A Quandary
My return to Tumblr has not been what I expected. Really, I don't what I was expecting. I left because I had to deal with losing loved ones who had become so close, so absolutely close to my heart.
No need to rehash.
I came back to chase a dream. I now realize it was more like a fantasy. Selfishly, I had hoped that the pain of loss would be nursed by someone who could identify with my struggle. And, therefore, we would connect.
What I had not anticipated was that people react differently to loss over time. I had made an assumption on my part, and I have only myself to blame. There is no written manual for losing loved ones. For me, the first chapter of loss began when I was young. 12 years old seems like a lifetime ago.
My dilemma is that I gave my heart to someone who has taken steps with me on this journey called life. One is loved because one is loved. You don't have to give a reason. No reason is needed for loving.

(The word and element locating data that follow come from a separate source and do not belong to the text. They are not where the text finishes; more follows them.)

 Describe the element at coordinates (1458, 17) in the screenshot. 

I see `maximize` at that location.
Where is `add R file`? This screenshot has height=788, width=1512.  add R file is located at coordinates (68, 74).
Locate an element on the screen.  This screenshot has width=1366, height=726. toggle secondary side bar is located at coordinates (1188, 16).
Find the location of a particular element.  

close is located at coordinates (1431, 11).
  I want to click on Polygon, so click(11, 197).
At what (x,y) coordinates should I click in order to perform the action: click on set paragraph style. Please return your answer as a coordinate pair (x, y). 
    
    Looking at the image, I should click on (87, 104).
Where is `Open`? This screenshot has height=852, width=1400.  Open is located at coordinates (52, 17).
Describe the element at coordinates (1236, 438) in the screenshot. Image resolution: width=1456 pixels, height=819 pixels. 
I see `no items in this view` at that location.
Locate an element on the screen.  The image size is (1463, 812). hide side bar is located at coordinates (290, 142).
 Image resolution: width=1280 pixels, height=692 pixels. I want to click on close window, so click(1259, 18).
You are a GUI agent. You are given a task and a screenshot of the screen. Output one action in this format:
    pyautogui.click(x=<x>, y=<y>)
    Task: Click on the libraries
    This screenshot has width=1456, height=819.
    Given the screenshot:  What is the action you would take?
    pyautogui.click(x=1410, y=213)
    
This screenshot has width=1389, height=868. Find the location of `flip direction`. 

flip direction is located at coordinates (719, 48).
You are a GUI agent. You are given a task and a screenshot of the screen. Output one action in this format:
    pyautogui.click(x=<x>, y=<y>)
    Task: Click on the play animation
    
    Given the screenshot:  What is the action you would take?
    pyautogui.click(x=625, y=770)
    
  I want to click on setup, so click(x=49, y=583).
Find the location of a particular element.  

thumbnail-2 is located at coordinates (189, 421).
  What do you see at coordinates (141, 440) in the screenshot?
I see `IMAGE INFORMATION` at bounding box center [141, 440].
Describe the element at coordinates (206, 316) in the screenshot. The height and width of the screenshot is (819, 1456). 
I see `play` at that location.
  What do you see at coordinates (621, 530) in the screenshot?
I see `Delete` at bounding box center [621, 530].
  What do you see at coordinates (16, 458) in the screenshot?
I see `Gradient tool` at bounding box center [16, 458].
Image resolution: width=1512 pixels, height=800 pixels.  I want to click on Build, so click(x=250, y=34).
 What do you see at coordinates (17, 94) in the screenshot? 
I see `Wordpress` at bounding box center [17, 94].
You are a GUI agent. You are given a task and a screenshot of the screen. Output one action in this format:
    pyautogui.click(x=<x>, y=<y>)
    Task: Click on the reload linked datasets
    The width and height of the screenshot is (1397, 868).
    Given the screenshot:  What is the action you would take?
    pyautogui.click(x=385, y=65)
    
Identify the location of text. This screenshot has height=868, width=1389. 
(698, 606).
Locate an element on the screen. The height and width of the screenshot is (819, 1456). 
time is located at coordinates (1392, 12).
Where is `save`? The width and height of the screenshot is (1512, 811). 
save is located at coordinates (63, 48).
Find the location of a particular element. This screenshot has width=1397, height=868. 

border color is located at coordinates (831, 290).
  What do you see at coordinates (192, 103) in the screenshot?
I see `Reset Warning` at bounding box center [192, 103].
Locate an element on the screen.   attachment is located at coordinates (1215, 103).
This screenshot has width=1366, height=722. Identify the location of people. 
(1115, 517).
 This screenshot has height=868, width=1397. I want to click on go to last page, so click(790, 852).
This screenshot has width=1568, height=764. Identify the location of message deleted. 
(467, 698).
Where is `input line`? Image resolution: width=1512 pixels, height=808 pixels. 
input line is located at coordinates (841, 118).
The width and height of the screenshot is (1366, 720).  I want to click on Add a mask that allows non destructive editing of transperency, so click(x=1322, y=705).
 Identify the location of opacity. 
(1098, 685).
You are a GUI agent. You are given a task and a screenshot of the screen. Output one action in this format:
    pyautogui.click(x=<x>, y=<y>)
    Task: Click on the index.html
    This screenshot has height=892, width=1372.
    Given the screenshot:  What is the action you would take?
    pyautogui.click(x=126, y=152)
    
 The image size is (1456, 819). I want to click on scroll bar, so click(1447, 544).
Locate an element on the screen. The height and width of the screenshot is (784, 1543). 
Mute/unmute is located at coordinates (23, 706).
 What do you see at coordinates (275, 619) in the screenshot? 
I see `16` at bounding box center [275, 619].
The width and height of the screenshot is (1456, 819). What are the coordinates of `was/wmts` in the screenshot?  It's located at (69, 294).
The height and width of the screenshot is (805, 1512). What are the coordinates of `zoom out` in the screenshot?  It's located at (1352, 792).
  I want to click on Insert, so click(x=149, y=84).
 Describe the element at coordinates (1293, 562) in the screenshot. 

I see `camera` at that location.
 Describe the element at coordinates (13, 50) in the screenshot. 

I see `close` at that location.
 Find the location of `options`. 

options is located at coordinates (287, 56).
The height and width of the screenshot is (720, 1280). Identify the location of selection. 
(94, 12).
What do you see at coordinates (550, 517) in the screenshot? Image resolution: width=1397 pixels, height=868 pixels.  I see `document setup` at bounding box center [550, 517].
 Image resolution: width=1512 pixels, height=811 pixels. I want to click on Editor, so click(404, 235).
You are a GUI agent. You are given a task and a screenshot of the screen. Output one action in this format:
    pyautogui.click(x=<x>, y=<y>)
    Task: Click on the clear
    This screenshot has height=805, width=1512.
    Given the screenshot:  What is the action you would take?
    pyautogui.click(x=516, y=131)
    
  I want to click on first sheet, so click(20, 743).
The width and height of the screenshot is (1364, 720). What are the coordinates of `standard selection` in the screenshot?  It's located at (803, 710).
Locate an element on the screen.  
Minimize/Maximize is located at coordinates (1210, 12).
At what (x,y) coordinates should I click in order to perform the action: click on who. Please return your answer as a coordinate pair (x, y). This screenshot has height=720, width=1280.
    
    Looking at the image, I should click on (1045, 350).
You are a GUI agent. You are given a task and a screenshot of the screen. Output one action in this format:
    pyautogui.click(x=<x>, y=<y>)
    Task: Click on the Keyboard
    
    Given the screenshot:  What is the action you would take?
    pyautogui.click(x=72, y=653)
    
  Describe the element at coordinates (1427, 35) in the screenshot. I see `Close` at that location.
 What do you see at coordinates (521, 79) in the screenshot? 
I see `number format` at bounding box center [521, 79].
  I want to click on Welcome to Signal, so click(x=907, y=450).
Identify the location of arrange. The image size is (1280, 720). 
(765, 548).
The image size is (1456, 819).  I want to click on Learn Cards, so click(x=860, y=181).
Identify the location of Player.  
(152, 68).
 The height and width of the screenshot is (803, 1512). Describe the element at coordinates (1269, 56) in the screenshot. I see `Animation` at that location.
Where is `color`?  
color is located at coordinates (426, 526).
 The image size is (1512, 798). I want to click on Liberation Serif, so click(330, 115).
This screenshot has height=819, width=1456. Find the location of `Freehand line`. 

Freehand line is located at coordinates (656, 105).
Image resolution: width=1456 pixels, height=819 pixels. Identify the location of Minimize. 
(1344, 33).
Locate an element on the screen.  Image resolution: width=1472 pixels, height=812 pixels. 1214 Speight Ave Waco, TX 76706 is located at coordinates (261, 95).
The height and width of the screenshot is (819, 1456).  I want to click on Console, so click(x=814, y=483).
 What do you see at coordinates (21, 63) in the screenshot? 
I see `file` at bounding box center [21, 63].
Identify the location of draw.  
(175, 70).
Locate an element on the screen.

She has now found a new love, begun a different chapter, started a fresh story. Just being real while I support and cheer for her and wish nothing but the best, deep inside me I know we would have made the stars sing to us as we laid on the beach, and we would have heard the wind whistling to us through the pines in Georgia.
Here's the quandary: If it is true that there are two things you will never have to chase, true friends and true love; what do you do if you want your true love to be more than your true friend?
Nobody remembers those who came in second, do they?